Assigned task: Exact repetition is the task: copy every entry below.

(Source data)
———

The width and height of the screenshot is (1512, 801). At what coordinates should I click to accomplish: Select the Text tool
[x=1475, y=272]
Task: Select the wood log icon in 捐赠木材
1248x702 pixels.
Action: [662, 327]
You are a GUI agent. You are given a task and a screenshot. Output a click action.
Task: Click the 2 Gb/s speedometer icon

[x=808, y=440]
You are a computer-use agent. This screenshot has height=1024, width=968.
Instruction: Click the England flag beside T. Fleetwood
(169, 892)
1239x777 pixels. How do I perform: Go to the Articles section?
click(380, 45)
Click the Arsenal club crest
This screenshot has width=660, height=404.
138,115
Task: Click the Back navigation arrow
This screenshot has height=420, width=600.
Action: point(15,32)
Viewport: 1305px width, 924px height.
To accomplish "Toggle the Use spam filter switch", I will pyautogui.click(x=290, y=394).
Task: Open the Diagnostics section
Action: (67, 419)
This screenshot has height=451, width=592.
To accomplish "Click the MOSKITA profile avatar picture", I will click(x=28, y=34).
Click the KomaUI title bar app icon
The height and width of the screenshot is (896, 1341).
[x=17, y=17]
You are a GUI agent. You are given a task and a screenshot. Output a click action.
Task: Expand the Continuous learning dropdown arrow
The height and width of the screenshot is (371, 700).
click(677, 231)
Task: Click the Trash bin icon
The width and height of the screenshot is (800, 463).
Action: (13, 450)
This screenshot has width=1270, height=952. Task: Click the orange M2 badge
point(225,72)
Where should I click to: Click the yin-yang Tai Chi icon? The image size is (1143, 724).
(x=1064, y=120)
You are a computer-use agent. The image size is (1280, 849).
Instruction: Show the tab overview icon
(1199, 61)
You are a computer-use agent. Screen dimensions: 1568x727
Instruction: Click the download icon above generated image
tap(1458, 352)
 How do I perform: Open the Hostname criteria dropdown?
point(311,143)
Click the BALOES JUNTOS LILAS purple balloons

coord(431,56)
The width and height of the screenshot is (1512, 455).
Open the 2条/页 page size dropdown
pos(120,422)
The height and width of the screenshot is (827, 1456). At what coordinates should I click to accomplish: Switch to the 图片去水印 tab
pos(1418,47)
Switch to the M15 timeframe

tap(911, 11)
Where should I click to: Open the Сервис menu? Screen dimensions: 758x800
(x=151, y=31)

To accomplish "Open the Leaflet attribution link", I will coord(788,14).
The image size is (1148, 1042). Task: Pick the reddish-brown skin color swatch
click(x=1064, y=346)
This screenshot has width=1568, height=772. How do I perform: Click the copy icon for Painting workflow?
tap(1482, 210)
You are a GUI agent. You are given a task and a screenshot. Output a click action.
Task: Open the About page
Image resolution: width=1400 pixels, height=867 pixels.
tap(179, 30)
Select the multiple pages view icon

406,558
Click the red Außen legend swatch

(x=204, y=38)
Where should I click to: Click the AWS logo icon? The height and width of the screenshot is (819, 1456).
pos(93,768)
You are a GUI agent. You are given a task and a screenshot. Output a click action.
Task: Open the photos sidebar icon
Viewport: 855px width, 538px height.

———

Exercise solution:
The width and height of the screenshot is (1512, 801). At what coordinates should I click to accomplish: Select the Text tool
[x=1475, y=272]
Task: Select the wood log icon in 捐赠木材
1248x702 pixels.
Action: [662, 327]
You are a GUI agent. You are given a task and a screenshot. Output a click action.
Task: Click the 2 Gb/s speedometer icon

[x=808, y=440]
You are a computer-use agent. This screenshot has height=1024, width=968.
Instruction: Click the England flag beside T. Fleetwood
(169, 892)
1239x777 pixels. How do I perform: Go to the Articles section?
click(380, 45)
Click the Arsenal club crest
This screenshot has width=660, height=404.
138,115
Task: Click the Back navigation arrow
This screenshot has height=420, width=600.
Action: point(15,32)
Viewport: 1305px width, 924px height.
To accomplish "Toggle the Use spam filter switch", I will pyautogui.click(x=290, y=394).
Task: Open the Diagnostics section
Action: (67, 419)
This screenshot has height=451, width=592.
To accomplish "Click the MOSKITA profile avatar picture", I will click(x=28, y=34).
Click the KomaUI title bar app icon
The height and width of the screenshot is (896, 1341).
[x=17, y=17]
You are a GUI agent. You are given a task and a screenshot. Output a click action.
Task: Expand the Continuous learning dropdown arrow
The height and width of the screenshot is (371, 700).
click(677, 231)
Task: Click the Trash bin icon
The width and height of the screenshot is (800, 463).
Action: (13, 450)
This screenshot has width=1270, height=952. Task: Click the orange M2 badge
point(225,72)
Where should I click to: Click the yin-yang Tai Chi icon? The image size is (1143, 724).
(x=1064, y=120)
You are a computer-use agent. The image size is (1280, 849).
Instruction: Show the tab overview icon
(1199, 61)
You are a computer-use agent. Screen dimensions: 1568x727
Instruction: Click the download icon above generated image
tap(1458, 352)
 How do I perform: Open the Hostname criteria dropdown?
point(311,143)
Click the BALOES JUNTOS LILAS purple balloons

coord(431,56)
The width and height of the screenshot is (1512, 455).
Open the 2条/页 page size dropdown
pos(120,422)
The height and width of the screenshot is (827, 1456). At what coordinates should I click to accomplish: Switch to the 图片去水印 tab
pos(1418,47)
Switch to the M15 timeframe

tap(911, 11)
Where should I click to: Open the Сервис menu? Screen dimensions: 758x800
(x=151, y=31)

To accomplish "Open the Leaflet attribution link", I will coord(788,14).
The image size is (1148, 1042). Task: Pick the reddish-brown skin color swatch
click(x=1064, y=346)
This screenshot has width=1568, height=772. How do I perform: Click the copy icon for Painting workflow?
tap(1482, 210)
You are a GUI agent. You are given a task and a screenshot. Output a click action.
Task: Open the About page
Image resolution: width=1400 pixels, height=867 pixels.
tap(179, 30)
Select the multiple pages view icon

406,558
Click the red Außen legend swatch

(x=204, y=38)
Where should I click to: Click the AWS logo icon? The height and width of the screenshot is (819, 1456).
pos(93,768)
You are a GUI agent. You are given a task and a screenshot. Output a click action.
Task: Open the photos sidebar icon
Viewport: 855px width, 538px height.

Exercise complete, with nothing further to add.